Task instructions >> Please lay out the lines of the listing below, from the line holding "Tap the 授课教师 label cell" through the line holding "1024). (x=148, y=363)", inclusive, as a JSON list of strings, one string per line, leaving out blank lines.
-- Start Data for this exercise --
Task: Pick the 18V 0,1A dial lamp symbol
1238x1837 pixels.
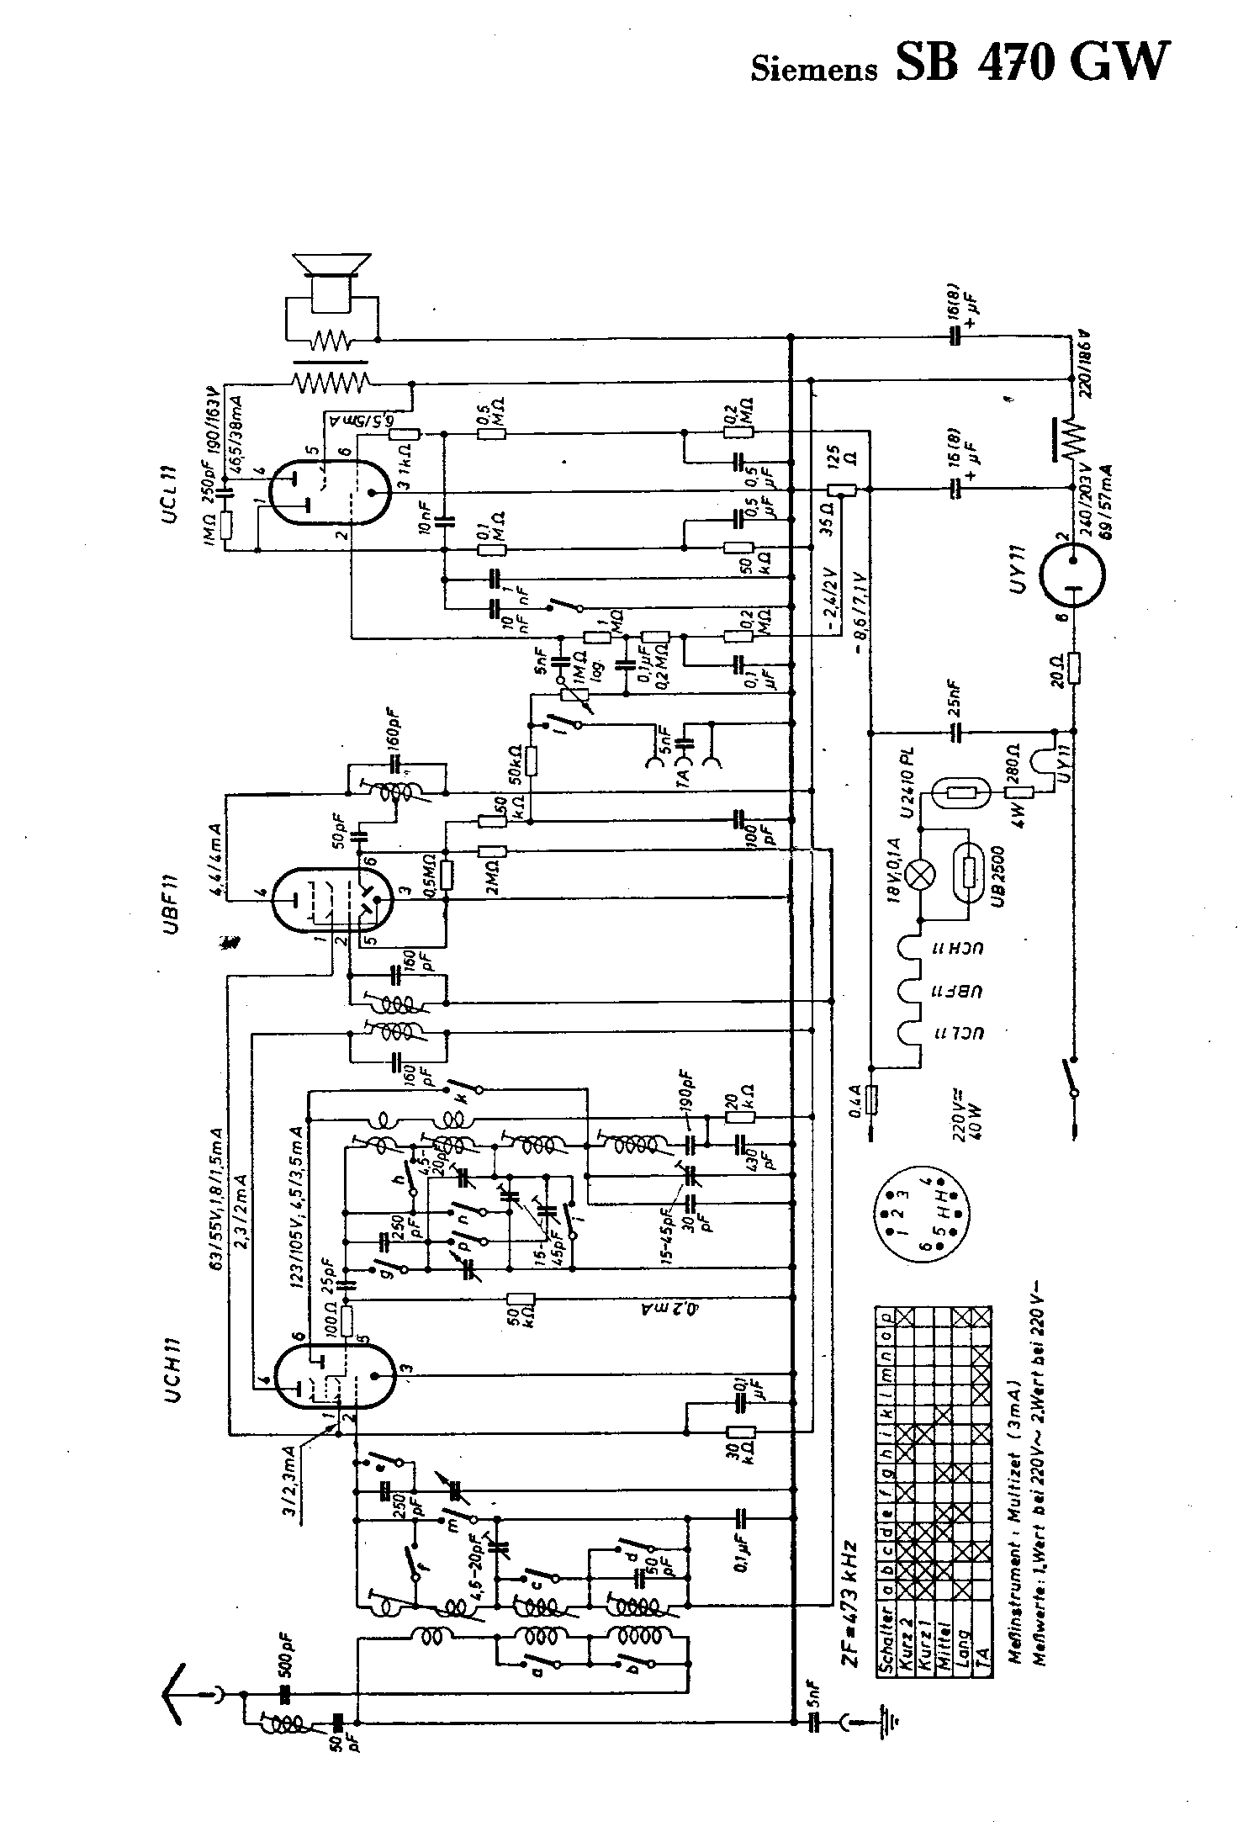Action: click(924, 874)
-- End Data for this exercise --
-- Start Data for this exercise --
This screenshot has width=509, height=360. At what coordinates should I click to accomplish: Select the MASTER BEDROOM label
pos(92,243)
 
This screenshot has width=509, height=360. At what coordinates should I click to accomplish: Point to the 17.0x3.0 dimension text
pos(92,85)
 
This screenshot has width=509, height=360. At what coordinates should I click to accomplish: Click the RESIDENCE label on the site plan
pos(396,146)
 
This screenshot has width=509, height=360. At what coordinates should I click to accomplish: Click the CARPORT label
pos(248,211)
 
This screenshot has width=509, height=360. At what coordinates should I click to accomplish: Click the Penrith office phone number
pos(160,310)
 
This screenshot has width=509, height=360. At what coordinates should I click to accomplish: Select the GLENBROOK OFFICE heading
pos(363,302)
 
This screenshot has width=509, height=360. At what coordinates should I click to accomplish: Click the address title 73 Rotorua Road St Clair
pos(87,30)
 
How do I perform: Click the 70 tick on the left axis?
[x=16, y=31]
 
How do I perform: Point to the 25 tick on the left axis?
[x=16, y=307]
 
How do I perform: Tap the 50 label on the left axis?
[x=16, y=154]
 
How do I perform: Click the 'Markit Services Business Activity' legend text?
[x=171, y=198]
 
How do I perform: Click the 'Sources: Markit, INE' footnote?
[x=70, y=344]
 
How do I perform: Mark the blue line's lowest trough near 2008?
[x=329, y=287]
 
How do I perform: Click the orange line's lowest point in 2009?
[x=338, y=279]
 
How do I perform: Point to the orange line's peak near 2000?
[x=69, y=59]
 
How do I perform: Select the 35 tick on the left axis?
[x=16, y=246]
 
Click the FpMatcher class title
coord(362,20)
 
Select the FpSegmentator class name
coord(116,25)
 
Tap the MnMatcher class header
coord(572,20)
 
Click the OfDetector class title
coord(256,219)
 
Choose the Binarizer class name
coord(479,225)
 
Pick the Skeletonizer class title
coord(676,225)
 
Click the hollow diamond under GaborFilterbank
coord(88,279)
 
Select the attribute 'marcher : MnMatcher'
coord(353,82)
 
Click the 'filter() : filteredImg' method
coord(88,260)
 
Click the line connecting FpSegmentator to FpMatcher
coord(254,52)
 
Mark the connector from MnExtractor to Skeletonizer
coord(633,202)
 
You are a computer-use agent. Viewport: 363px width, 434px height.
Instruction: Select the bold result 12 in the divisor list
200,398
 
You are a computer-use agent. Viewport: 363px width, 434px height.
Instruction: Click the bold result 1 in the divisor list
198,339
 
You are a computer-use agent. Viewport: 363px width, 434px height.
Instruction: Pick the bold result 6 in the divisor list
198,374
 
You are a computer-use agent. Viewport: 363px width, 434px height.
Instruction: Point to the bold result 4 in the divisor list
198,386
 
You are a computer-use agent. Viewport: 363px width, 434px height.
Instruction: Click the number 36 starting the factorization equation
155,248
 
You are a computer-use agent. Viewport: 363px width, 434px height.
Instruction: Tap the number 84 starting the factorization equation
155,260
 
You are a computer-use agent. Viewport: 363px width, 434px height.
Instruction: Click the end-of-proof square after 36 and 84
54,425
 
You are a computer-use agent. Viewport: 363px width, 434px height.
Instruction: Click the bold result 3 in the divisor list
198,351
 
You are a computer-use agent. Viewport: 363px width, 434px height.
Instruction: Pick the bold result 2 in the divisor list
-- End Data for this exercise --
-- Start Data for this exercise --
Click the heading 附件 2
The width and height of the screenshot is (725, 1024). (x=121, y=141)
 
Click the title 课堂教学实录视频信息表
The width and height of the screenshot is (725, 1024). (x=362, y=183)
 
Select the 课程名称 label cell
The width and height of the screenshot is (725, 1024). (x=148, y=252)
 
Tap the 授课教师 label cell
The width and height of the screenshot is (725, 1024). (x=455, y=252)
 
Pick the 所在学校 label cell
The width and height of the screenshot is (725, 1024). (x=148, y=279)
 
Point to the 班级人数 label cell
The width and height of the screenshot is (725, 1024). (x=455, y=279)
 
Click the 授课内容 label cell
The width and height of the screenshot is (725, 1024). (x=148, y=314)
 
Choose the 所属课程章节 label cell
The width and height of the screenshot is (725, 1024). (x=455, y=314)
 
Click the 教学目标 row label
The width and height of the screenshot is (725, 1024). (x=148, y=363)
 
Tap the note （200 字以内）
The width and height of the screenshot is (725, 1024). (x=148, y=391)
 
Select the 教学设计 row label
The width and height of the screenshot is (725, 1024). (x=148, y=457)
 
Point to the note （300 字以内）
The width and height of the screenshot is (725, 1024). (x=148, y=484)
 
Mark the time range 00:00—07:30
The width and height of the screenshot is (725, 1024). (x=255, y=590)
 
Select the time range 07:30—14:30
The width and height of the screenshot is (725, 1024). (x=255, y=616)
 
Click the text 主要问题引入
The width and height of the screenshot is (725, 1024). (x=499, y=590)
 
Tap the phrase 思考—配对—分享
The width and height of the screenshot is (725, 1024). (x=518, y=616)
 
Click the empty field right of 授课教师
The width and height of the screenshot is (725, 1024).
-- End Data for this exercise --
Exercise result >>
[
  "Tap the 授课教师 label cell",
  "The width and height of the screenshot is (725, 1024). (x=455, y=252)",
  "Pick the 所在学校 label cell",
  "The width and height of the screenshot is (725, 1024). (x=148, y=279)",
  "Point to the 班级人数 label cell",
  "The width and height of the screenshot is (725, 1024). (x=455, y=279)",
  "Click the 授课内容 label cell",
  "The width and height of the screenshot is (725, 1024). (x=148, y=314)",
  "Choose the 所属课程章节 label cell",
  "The width and height of the screenshot is (725, 1024). (x=455, y=314)",
  "Click the 教学目标 row label",
  "The width and height of the screenshot is (725, 1024). (x=148, y=363)"
]